The market reaction has also drawn attention to workforce productivity metrics. As automation continues to reshape corporate workflows, measures such as profit per employee and revenue per employee, along with other indicators used to evaluate labor productivity, may receive increasing scrutiny as companies assess staffing levels and operating efficiency. In networking groups, mid-market CFOs, too, have said they’re performing careful evaluations of their workforces and AI tools before making drastic cuts.
Part 2 — This week
Here’s a list of important market events slated for the week ahead.
Monday, March 9 — None scheduled.
Tuesday, March 10
Wednesday, March 11
- Consumer price index, Feb.
- Core CPI, Feb.
- Treasury budget, Feb.
Thursday, March 12
- Initial jobless claims
- U.S. trade deficit, Jan.
- Housing starts, Feb.
Friday, March 13
- GDP Q4 first revision
- Personal spending, Jan.
- PCE index, Jan.
- Core PCE index, Jan.
- Durable goods orders, Jan.
- Job openings, Jan.
- University of Michigan Consumer Sentiment, March preliminary
Part 3 — Weekly listen: Argenx CFO Karl Gubitz on life after profitability
Global immunology company Argenx CFO Karl Gubitz said profitability has given the biotech more flexibility, while its approach to scaling remains focused on capabilities rather than headcount.

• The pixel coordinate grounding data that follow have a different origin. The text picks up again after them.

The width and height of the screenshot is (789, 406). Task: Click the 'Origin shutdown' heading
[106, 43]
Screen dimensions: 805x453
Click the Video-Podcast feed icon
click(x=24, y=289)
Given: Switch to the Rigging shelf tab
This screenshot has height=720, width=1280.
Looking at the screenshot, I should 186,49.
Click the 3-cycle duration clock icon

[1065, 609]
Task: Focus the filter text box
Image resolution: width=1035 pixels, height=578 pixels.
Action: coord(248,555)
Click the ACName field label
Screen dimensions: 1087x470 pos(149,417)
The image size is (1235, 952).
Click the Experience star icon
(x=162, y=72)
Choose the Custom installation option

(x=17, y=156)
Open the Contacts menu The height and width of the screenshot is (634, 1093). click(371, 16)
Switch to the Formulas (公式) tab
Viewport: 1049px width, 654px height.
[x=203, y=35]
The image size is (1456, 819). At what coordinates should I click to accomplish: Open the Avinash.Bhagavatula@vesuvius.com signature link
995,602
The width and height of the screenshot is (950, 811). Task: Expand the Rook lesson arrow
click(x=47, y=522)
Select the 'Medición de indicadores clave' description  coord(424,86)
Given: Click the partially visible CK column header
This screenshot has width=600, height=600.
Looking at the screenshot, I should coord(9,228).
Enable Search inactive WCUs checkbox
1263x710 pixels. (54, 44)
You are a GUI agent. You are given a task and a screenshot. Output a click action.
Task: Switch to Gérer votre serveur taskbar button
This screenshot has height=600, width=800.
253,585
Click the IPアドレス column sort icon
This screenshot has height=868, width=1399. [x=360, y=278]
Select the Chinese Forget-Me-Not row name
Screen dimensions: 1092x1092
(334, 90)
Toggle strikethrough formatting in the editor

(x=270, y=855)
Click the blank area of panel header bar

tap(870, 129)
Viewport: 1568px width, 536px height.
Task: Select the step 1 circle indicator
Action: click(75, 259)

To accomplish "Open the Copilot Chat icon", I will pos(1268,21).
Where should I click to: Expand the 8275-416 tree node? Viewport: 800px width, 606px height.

On a recent episode of the De CFO Podcast, Gubitz said the company aims to “scale capabilities, not scale the organization.” As Argenx moves into its next phase of growth, he said the company relies heavily on external partners to support key finance activities. “Let’s keep it outside the company, let’s keep it flexible and let’s work with our partners,” he said, noting the company’s three-person tax team supports operations in more than 20 countries through outside partnerships.
That model extends across finance operations. Gubitz said internal audit and statutory accounts are “100% outsourced,” tax work is largely outsourced and even forecasting and revenue modeling infrastructure is built and maintained externally. The goal, he said, is to “capitalize on the opportunities of digitization and now looking forward to trying to capitalize on AI and really try to keep the company as small as possible.”
Hiring decisions follow the same discipline. With roughly 1,800 employees supporting a company with a market capitalization of around $50 billion, Gubitz said that Argenx is taking a deliberate approach to expanding headcount. “We haven’t hired [that many] people yet,” he said, explaining that leadership is evaluating which roles are necessary as AI and digital tools reshape how work gets done.
Gubitz also described how profitability changes the company’s financial posture. “We don’t have to go back to the street like we used to every year to ask the street to raise funds,” he said, adding that revenue from commercialization now supports long-term investments and operational stability.